Cathie Wood is enjoying her comeback year. The founder, CEO, and chief investment officer of Ark Invest isn't back to her blowout performance of 2020, but after back-to-back years of brutal returns, Wood is beating the market again in 2023. Her flagship fund is up 22% this year. 

What is she buying these days? Ark puts out its daily transactions. She added to her positions in Block (SQ -0.46%), Genius Sports (GENI 2.99%), and Teladoc Health (TDOC -3.06%) on Monday. Let's take a closer look.

1. Block

Wood's feast and famine over the past couple of years parallels the highs and lows of fintech, in general, and Block, in particular. Investors poured into the the next-gen players that are making digital payments accessible to the masses in 2020.

The company formally known as Square saw its stock more than triple in 2020. It would go on to give it all back in the two subsequent years, but it's beating the market so far this young year with a 19% gain.

Block's CashApp is thriving as a payments app. It begins this year with 51 million monthly transacting actives, 16% more than it had on its platform a year earlier. The original Square ecosystem, which helps merchants large and small process credit card transactions, is also holding up well. Gross profit for Square rose 30% in 2022, even as the stock went the other way.

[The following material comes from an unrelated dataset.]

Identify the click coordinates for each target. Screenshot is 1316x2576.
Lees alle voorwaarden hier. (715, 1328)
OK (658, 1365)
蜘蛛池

A store clerk at a bike shop ringing up a customer on a Square register.

Image source: Block.

Even Block's crypto business -- a drag on its performance, as Bitcoin (BTC 3.23%) fell out of favor last year -- has been a good place to be in 2023. The leading cryptocurrency has soared nearly 70% this year, moving even higher this month as an ironic flight to quality when traditional banks started to buckle. 

Block still has a long way to go in its recent redemptive path. The shares are still 74% below their peak two summers ago. Wood relishes buying quality growth stocks at opportunistic price points. She seems to have that with Block at this time. 

2. Genius Sports

If you think Block's 74% slide from its 2021 all-time high is amazing, Genius Sports has it beat, with an 84% plunge since its peak nearly two years ago. The company is a provider of data and software solutions for the gambling, sports, and media industries. Interest in live sports has recovered to pre-pandemic levels, and Genius Sports would seem to be a logical beneficiary. 

The company is the stat-keeping partner of many teams and even entire leagues. It has data that fans, gamblers, and media outlets need.

Revenue has risen at least 30% in each of the past four years, including a 76% top-line surge in 2021. A lack of profitability has kept it out of favor, but it's getting better on that front. Analysts see Genius Sports posting a profit on an adjusted basis next year.

3. Teladoc Health

Things can get worse than being a shareholder of Block or Genius Sports at an all-time high. Teladoc Health has plummeted 92% since its early 2021 peak. Wood doesn't mind. She added Teladoc to four of Ark Invest funds on Monday.

Teladoc is a pioneer in telehealth, and it was an early darling during the COVID-19 crisis. Virtual medical consultations were necessary when in-office visits weren't safe, and Teladoc's business took off.

Things are different now, and growth is decelerating. Teladoc's revenue rose 18% in 2022, a far cry from the 98% and 86% increases it pulled off in the two previous years. Guidance in 2023 calls for a 6% to 11% move higher in revenue. 

Losses continue, and Teladoc announced layoffs earlier this year. There's still a place for telemedicine stocks in the new normal, but competition has gotten more intense, with players scrambling for market share in a period of slowing industry growth. Despite the stock's massive slide over the past two years, Teladoc joins Block as one of Wood's 10 largest holdings across the Ark Invest funds.